• _Task to carry out_
Each line from the one containing "Viewport: 1624px width, 914px height." through the end of the data is to be written out exactly, and nothing more.

# # # #

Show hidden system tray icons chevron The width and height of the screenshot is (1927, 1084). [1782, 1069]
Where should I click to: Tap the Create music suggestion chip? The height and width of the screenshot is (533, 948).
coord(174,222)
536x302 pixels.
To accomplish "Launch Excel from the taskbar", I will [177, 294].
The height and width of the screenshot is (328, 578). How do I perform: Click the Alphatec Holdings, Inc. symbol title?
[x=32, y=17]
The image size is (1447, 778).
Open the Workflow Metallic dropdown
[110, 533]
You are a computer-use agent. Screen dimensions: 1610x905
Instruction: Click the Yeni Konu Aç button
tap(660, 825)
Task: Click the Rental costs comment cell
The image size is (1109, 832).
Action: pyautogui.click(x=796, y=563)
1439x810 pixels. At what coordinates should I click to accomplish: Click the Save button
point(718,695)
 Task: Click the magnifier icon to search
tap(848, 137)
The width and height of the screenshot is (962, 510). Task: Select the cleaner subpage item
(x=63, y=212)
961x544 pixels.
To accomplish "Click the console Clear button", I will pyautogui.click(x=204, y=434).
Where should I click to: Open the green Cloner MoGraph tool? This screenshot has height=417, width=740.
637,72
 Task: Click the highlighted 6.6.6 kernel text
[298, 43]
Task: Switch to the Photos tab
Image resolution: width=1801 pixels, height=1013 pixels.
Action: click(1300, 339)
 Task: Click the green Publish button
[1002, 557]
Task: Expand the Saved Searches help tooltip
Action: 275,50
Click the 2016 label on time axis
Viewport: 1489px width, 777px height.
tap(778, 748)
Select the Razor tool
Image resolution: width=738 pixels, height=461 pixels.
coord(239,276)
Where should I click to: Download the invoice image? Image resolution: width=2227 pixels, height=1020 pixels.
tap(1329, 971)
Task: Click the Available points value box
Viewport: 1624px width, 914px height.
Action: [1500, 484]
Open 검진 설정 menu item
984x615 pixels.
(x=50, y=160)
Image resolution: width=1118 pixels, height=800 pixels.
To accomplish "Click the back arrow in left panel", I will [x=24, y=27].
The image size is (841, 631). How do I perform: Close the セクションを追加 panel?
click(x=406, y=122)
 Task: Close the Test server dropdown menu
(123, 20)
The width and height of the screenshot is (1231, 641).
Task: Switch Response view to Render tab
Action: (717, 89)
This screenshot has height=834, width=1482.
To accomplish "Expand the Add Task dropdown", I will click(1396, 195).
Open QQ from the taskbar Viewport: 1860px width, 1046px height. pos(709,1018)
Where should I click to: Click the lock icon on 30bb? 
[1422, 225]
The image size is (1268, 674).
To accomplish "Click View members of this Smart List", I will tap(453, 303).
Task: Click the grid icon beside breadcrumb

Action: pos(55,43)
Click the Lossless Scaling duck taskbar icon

# # # #

• _Answer to the exercise_
Viewport: 1624px width, 914px height.
Action: [1500, 484]
Open 검진 설정 menu item
984x615 pixels.
(x=50, y=160)
Image resolution: width=1118 pixels, height=800 pixels.
To accomplish "Click the back arrow in left panel", I will [x=24, y=27].
The image size is (841, 631). How do I perform: Close the セクションを追加 panel?
click(x=406, y=122)
 Task: Close the Test server dropdown menu
(123, 20)
The width and height of the screenshot is (1231, 641).
Task: Switch Response view to Render tab
Action: (717, 89)
This screenshot has height=834, width=1482.
To accomplish "Expand the Add Task dropdown", I will click(1396, 195).
Open QQ from the taskbar Viewport: 1860px width, 1046px height. pos(709,1018)
Where should I click to: Click the lock icon on 30bb? 
[1422, 225]
The image size is (1268, 674).
To accomplish "Click View members of this Smart List", I will tap(453, 303).
Task: Click the grid icon beside breadcrumb

Action: pos(55,43)
Click the Lossless Scaling duck taskbar icon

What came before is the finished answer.